▶ Your instructions:
Answer these questions about the forensic log analysis notebook excerpt:
1. What does the abbreviation FTE-HARM stand for?
2. Which file extensions are listed for the Line-by-Line ground truth format?
3. According to its comment, what does the first code line under the setup section do?

# Excerpt to read start

This notebook implements a comprehensive dataset loading and ground truth pairing system for forensic log analysis validation. The system enables rigorous validation of **FTE-HARM** (Forensic Triage Entity - Hypothesis Assessment Risk Model) against known attack patterns.

---

## Purpose

**Why Ground Truth Pairing is Critical:**
- **Validation Requirement:** FTE-HARM's hypothesis scoring must be validated against known attack patterns
- **Ground Truth Necessity:** Without ground truth labels, we cannot measure precision, recall, or accuracy
- **Dataset Pairing:** Log files and ground truth must be matched correctly to ensure evaluation validity
- **Forensic Accountability:** Every triage decision must be traceable to verified evidence

---

## Supported Ground Truth Formats

| Format | Extension | Example |
|--------|-----------|--------|
| Line-by-Line | `.log`, `.txt` | `benign,0,none` or `malicious,1,privilege_escalation` |
| CSV with Line Numbers | `.csv` | `line_number,label,attack_type,confidence` |
| JSON Temporal | `.json` | Attack windows with start/end times |

---

## Setup and Installation

In [None]:
# Mount Google Drive
from google.colab import drive
drive.mount('/content/drive')

# Excerpt to read end
# Raw data start

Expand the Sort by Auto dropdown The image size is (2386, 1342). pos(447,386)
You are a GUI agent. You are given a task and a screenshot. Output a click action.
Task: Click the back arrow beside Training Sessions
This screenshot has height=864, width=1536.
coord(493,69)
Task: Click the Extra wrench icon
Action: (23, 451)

# Raw data end

▶ Finished task:
1. Forensic Triage Entity - Hypothesis Assessment Risk Model
2. `.log` and `.txt`
3. It mounts Google Drive.